6. The method of claim 1 , wherein the given time corresponds to one or more of a time-instant associated with a characteristic of a glottal cycle of the speech or a given time-instant associated with an unvoiced portion of the speech.
The speech synthesis method receives acoustic feature parameters representing speech. The method identifies a speech frame at a specific time, determining these parameters from samples at harmonic frequencies. If the frame is voiced, aperiodicity parameters are modified. Higher harmonic frequencies get one value, lower frequencies get another, and intermediate frequencies get values in between. A dispersion factor is calculated based on modified aperiodicity parameters, modifying phase parameters. A modulated noise representation is determined based on acoustic feature, phase, and aperiodicity parameters. This modulates noise related to aspirates (exhalations) or fricatives (airflow restrictions). Finally, an audio signal representing the synthetic speech pronunciation is provided, based on this modulated noise. The specific time associated with the speech frame corresponds to a time-instant of a glottal cycle (vocal cord vibration) or a time-instant associated with an unvoiced portion of the speech.

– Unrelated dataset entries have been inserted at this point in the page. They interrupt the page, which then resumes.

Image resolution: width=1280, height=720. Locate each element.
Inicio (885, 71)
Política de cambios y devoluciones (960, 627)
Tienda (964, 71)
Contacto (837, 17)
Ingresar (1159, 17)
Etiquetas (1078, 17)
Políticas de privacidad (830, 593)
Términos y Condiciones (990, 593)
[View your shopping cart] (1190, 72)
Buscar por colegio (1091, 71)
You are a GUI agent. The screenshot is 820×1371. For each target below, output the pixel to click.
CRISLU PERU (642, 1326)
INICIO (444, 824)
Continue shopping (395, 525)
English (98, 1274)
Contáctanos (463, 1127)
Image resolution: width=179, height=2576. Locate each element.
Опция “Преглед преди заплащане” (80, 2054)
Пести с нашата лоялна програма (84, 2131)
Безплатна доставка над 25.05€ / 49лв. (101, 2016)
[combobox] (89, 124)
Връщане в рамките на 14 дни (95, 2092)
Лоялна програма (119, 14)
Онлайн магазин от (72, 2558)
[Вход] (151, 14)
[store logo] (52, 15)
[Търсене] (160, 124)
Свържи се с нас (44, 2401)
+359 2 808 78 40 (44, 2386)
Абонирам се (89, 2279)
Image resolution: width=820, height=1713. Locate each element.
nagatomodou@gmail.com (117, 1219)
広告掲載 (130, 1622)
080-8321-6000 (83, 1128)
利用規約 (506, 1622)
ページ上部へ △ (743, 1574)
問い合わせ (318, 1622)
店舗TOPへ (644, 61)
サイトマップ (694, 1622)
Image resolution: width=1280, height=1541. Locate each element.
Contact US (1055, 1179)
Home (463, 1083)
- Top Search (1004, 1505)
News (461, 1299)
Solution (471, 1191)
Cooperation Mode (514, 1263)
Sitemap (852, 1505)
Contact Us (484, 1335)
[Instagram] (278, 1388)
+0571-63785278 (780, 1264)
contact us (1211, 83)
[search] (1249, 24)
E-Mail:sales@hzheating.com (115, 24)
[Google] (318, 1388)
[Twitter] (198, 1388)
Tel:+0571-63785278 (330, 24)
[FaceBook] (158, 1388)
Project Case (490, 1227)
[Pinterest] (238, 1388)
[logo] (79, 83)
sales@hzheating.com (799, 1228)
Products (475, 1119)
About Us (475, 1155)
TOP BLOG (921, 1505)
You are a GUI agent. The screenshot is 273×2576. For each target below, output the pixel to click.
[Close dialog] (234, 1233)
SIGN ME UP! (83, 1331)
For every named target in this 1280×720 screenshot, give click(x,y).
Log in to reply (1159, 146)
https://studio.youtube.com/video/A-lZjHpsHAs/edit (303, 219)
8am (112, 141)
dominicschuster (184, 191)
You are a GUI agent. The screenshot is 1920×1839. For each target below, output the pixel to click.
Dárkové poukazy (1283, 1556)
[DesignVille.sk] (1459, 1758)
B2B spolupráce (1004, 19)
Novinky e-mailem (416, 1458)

7. The method of claim 6 , further comprising: determining, based on the input, a voiced glottal closure time-instant of the speech, wherein identifying the given speech frame is based on the given time corresponding to the voiced glottal closure time-instant, and wherein the voiced glottal closure time-instant is associated with a characteristic of a closure of at least a portion of a glottis for articulation of at least a portion of the speech.
The speech synthesis method receives acoustic feature parameters representing speech. The method identifies a speech frame at a specific time, determining these parameters from samples at harmonic frequencies. If the frame is voiced, aperiodicity parameters are modified. Higher harmonic frequencies get one value, lower frequencies get another, and intermediate frequencies get values in between. A dispersion factor is calculated based on modified aperiodicity parameters, modifying phase parameters. A modulated noise representation is determined based on acoustic feature, phase, and aperiodicity parameters. This modulates noise related to aspirates (exhalations) or fricatives (airflow restrictions). Finally, an audio signal representing the synthetic speech pronunciation is provided, based on this modulated noise. The specific time associated with the speech frame corresponds to a time-instant of a glottal cycle (vocal cord vibration) or a time-instant associated with an unvoiced portion of the speech. A voiced glottal closure time-instant is determined. The identification of the given speech frame relies on the given time corresponding to this closure instant, which relates to the closing of the glottis for speech articulation.
8. The method of claim 6 , further comprising: determining, based on the input, an unvoiced time-instant of the speech, wherein identifying the given speech frame is based on the given time corresponding to the unvoiced time-instant.
The speech synthesis method receives acoustic feature parameters representing speech. The method identifies a speech frame at a specific time, determining these parameters from samples at harmonic frequencies. If the frame is voiced, aperiodicity parameters are modified. Higher harmonic frequencies get one value, lower frequencies get another, and intermediate frequencies get values in between. A dispersion factor is calculated based on modified aperiodicity parameters, modifying phase parameters. A modulated noise representation is determined based on acoustic feature, phase, and aperiodicity parameters. This modulates noise related to aspirates (exhalations) or fricatives (airflow restrictions). Finally, an audio signal representing the synthetic speech pronunciation is provided, based on this modulated noise. The specific time associated with the speech frame corresponds to a time-instant of a glottal cycle (vocal cord vibration) or a time-instant associated with an unvoiced portion of the speech. An unvoiced time-instant of the speech is determined. The identification of the given speech frame is based on the given time corresponding to the unvoiced time-instant.
9. The method of claim 1 , further comprising: based on the given speech frame being an unvoiced speech frame, modifying the acoustic feature parameters of the given speech frame for given harmonic frequencies less than a threshold; and modifying phase parameters of the given speech frame to correspond to random phase values, wherein determining the modulated noise representation is based on modifying the acoustic feature parameters and modifying the phase parameters.
The speech synthesis method receives acoustic feature parameters representing speech. The method identifies a speech frame at a specific time, determining these parameters from samples at harmonic frequencies. If the frame is voiced, aperiodicity parameters are modified. Higher harmonic frequencies get one value, lower frequencies get another, and intermediate frequencies get values in between. A dispersion factor is calculated based on modified aperiodicity parameters, modifying phase parameters. A modulated noise representation is determined based on acoustic feature, phase, and aperiodicity parameters. This modulates noise related to aspirates (exhalations) or fricatives (airflow restrictions). Finally, an audio signal representing the synthetic speech pronunciation is provided, based on this modulated noise. If the speech frame is unvoiced, the acoustic feature parameters are modified for harmonic frequencies below a threshold. Phase parameters are also modified to use random phase values. The modulated noise representation is determined based on modifying both acoustic feature and phase parameters.
10. The method of claim 1 , wherein modifying the aperiodicity parameters includes monotonically increasing the one or more values associated with the given harmonic frequencies.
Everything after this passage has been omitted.